PASSAGE TO READ Start Marker

    Endosulfan and heptachlor structure

    Chemical structures of Endosulfan (left) and Heptachlor (right) (Source: Wikipedia Commons.)

    In the 1980s and 90s, Congress amended legislation on pesticide regulation, requiring scientific reevaluation of pesticides approved decades earlier, and tightening standards for evaluating pesticide risks. In 2000, EPA halted the use of Endosulfan in homes and gardens. Then in 2002, the EPA prohibited use on a few crops in order to reduce risks to children, the most sensitive group, from consuming foods with pesticide residues. All the same, Endosulfan use continued on a variety of crops. The map below shows that areas with the chemical’s highest usage rates include several places in the Northwest, including locations in Oregon and Washington where apples and other tree fruits are grown, and around the Snake River in Idaho, where potatoes are a major crop.

    US map of Endosulfan use

    Map of Endosulfan’s estimated use in the US, 2002 (Source: US Geological Survey)

    In late 2007, EPA reevaluated Endosulfan risks, based in part on new data the agency requested from chemical companies. Although the agency expressed its concern about risks to pesticide workers and to wildlife, it allowed continued use of the chemical pending a public comment period.

    In February 2008, a combination of environmental, consumer, and farm worker organizations petitioned EPA to ban the pesticide, with health advocates and Arctic tribes filing letters of support. And then in July 2008, a coalition including the United Farm Workers, AFL-CIO, Alaska Community Action on Toxics, and other labor and environmental organizations sued EPA, on the grounds that the Agency had failed to consider the full risks of Endosulfan in allowing its continued use.

    Finally, in November 2010, the new EPA administration concluded that Endosulfan’s significant risks to wildlife and agricultural workers outweighed its limited benefits nationwide. The Agency negotiated an agreement to phase out Endosulfan over several years with chemical companies, including the last US manufacturer.

    The phase-out is designed to give crop growers time to find alternatives to Endosulfan. As a practical matter, the negotiated settlement avoids chemical industry litigation, which would likely delay action by EPA for years longer. Under the agreed-upon phase-out, Endosulfan will be prohibited on apples and potatoes after July 31, 2015, and all remaining uses of Endosulfan in the US will be cancelled on July 31, 2016.

    The US phase-out is broadly consistent with action in Canada. In February 2011, Health Canada announced its own phase-out: The last date for use on many crops was set at the end of 2010 (which prevented use during spring 2011). The last use on many more—including apples, grapes and pears—was set at the end of 2012; and the last date for use on all crops, including potatoes, was set at the end of 2016.

    In addition, in April 2011 the Stockholm Convention on Persistent Organic Pollutants, a global treaty administered by the United Nations Environmental Programme, added Endosulfan to its list of substances to be banned. Most uses of Endosulfan are scheduled to end in summer 2012, with all uses to be phased out by 2017.
PASSAGE TO READ End Marker
In the Endosulfan passage, on what date will all remaining uses of Endosulfan in the US be cancelled under the agreed-upon phase-out? Draw only on the Endosulfan passage above.
DATASET CONTENT Start Marker
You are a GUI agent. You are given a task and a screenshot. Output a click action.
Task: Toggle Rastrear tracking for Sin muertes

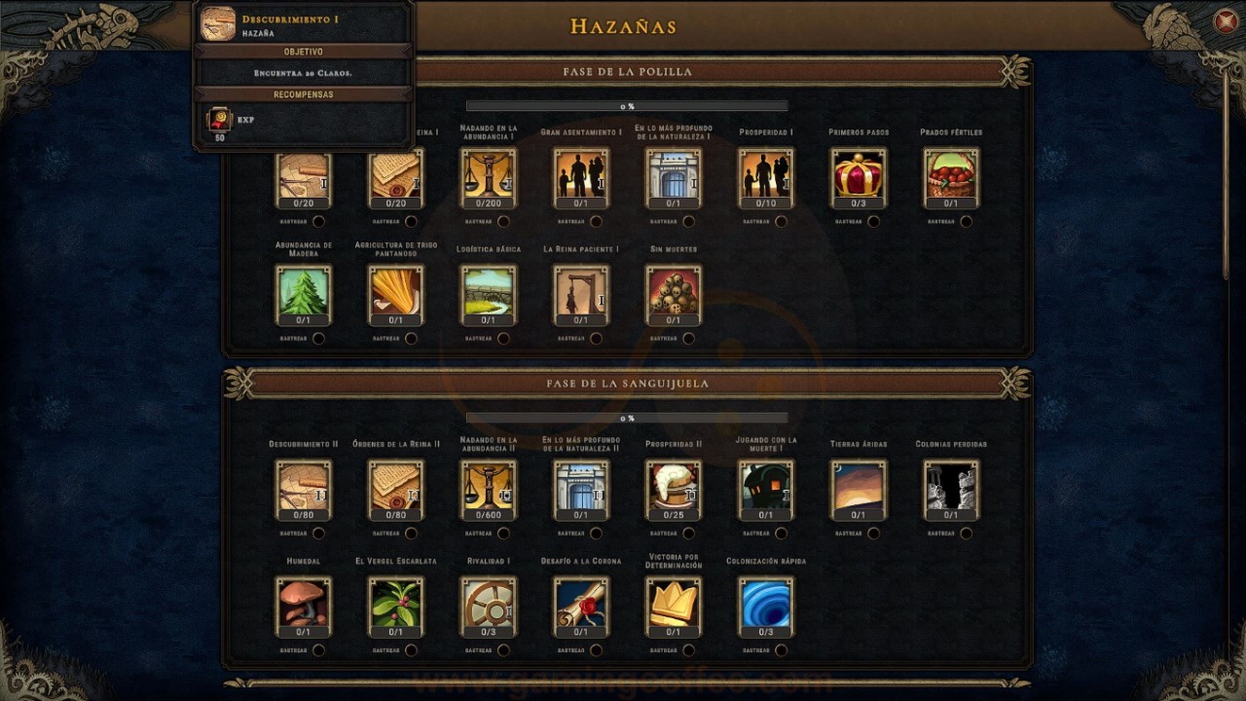pyautogui.click(x=688, y=339)
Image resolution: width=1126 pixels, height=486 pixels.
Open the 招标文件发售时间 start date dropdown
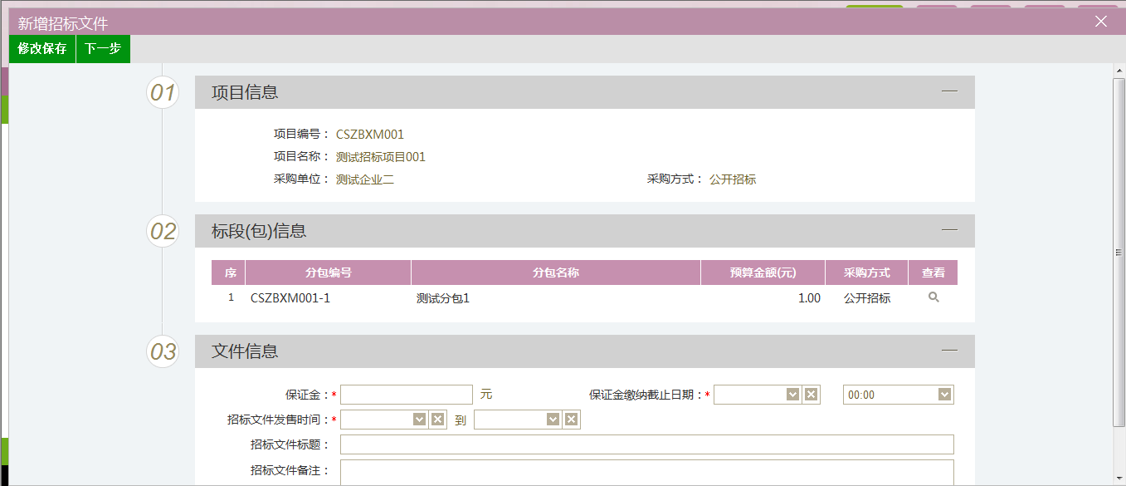pyautogui.click(x=419, y=420)
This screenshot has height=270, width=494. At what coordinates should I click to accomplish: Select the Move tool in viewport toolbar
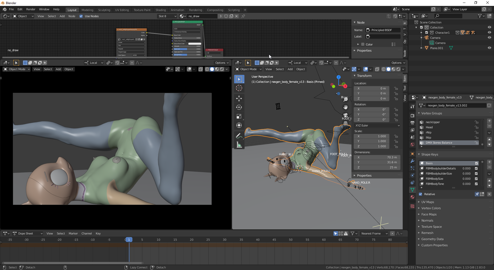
DATASET CONTENT End Marker
§ EXERCISE SOLUTION
July 31, 2016.